▸ What the task asks
Copy the data word for word, beginning at the line containing "The height and width of the screenshot is (819, 1456). What" and ending with the line containing "center [107, 20].", both included.

▸ Dataset content
╭──

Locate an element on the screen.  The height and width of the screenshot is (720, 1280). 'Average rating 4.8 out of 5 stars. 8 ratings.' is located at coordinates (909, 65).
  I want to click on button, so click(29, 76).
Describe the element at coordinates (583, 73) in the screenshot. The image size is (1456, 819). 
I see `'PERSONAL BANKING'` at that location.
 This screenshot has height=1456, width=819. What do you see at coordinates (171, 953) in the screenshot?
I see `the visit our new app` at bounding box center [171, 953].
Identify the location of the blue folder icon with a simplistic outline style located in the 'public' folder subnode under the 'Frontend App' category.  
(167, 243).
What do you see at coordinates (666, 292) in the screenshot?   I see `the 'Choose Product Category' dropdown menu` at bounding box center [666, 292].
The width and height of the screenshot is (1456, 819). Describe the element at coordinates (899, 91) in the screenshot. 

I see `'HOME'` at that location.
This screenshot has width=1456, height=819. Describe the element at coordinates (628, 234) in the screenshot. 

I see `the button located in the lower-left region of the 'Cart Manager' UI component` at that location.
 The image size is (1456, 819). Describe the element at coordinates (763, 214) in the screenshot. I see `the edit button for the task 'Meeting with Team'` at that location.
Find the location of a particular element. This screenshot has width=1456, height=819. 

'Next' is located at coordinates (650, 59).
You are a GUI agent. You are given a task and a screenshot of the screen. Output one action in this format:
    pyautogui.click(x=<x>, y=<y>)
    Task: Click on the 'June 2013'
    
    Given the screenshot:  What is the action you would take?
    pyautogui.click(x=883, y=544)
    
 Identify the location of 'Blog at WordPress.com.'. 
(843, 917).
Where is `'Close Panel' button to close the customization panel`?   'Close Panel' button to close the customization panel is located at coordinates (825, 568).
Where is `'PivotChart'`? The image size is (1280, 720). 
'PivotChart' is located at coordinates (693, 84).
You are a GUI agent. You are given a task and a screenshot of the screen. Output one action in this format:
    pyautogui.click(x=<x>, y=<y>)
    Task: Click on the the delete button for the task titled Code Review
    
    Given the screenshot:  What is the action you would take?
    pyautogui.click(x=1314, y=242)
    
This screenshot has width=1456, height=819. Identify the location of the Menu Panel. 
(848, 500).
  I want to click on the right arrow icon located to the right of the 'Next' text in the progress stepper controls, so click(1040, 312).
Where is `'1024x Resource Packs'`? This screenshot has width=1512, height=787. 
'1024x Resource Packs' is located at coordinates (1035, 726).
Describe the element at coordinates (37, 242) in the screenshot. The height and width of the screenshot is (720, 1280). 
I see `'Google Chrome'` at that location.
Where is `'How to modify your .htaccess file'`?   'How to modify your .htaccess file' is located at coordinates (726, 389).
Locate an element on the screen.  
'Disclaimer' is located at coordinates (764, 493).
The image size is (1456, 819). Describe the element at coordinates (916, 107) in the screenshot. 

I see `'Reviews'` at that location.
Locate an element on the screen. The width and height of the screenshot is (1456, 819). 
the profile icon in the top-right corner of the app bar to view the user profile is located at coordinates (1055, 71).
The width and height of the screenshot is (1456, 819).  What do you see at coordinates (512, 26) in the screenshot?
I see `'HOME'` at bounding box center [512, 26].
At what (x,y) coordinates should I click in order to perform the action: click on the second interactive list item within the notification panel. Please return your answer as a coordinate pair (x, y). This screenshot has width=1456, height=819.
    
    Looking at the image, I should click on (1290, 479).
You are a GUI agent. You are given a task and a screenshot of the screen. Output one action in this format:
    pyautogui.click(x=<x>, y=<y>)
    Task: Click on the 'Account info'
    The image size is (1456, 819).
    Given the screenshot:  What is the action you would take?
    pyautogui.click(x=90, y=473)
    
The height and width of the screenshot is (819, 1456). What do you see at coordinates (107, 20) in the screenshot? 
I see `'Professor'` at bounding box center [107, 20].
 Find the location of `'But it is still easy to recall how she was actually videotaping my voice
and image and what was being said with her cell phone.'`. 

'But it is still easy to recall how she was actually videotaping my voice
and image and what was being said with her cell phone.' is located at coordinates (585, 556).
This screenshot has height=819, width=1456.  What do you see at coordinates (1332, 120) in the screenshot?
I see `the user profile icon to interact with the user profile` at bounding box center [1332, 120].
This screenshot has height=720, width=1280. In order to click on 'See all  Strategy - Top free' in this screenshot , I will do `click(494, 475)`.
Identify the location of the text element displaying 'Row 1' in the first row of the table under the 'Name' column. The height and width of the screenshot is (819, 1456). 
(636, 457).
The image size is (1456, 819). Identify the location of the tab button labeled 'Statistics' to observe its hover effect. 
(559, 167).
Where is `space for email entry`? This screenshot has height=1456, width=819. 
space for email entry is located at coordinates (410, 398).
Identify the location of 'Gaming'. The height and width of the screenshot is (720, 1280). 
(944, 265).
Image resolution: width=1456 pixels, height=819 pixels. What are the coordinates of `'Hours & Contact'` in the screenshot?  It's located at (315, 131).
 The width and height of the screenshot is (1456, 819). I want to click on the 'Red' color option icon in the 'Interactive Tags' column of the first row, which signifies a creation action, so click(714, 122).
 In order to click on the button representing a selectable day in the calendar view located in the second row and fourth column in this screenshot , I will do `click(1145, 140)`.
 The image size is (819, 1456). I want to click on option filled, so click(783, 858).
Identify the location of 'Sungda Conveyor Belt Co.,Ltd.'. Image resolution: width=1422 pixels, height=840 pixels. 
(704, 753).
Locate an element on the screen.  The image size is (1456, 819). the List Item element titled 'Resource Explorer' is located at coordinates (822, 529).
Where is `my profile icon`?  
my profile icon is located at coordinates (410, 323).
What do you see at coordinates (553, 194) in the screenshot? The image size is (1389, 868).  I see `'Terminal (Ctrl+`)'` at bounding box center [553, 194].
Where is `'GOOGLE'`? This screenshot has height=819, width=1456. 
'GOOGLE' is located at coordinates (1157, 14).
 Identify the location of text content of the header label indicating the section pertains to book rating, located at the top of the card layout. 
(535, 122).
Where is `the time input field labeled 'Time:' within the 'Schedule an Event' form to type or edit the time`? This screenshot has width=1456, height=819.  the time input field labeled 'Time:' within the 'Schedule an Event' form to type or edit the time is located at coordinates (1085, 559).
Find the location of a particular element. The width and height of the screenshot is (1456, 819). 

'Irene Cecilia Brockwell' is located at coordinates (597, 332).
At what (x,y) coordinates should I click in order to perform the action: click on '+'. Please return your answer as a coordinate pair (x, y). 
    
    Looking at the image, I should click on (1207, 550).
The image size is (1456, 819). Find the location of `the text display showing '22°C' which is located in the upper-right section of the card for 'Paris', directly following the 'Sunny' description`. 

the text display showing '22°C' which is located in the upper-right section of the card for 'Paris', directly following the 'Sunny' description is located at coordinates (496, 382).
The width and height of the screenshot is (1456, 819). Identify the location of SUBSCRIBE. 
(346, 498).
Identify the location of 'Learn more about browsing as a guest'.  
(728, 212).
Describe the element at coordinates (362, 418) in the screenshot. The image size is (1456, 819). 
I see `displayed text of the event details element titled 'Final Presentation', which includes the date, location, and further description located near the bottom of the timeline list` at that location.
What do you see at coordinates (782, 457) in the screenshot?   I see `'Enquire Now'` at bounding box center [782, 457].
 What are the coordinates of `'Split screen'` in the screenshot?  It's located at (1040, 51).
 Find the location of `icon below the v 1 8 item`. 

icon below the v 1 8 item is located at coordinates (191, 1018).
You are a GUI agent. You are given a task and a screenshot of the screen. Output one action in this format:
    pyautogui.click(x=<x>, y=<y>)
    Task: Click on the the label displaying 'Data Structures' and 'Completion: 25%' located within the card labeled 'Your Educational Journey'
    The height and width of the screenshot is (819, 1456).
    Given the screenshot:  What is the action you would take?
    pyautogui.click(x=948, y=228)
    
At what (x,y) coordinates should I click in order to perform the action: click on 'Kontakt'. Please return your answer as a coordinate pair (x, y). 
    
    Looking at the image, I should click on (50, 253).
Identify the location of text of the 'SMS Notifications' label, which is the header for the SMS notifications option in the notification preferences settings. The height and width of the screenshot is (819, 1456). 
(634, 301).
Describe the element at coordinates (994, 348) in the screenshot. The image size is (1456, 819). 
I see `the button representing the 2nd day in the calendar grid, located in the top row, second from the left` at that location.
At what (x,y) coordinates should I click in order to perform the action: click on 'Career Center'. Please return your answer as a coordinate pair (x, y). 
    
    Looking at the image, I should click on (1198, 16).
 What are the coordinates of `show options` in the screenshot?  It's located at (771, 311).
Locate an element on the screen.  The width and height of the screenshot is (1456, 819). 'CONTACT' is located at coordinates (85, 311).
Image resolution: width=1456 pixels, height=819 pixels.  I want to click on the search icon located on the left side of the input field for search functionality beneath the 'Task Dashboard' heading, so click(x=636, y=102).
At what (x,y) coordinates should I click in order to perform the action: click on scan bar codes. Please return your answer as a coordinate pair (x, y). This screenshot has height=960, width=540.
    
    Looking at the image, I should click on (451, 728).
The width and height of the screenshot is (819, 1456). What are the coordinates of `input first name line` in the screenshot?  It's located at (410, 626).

╰──

▸ Written solution
The height and width of the screenshot is (819, 1456). What do you see at coordinates (107, 20) in the screenshot? 
I see `'Professor'` at bounding box center [107, 20].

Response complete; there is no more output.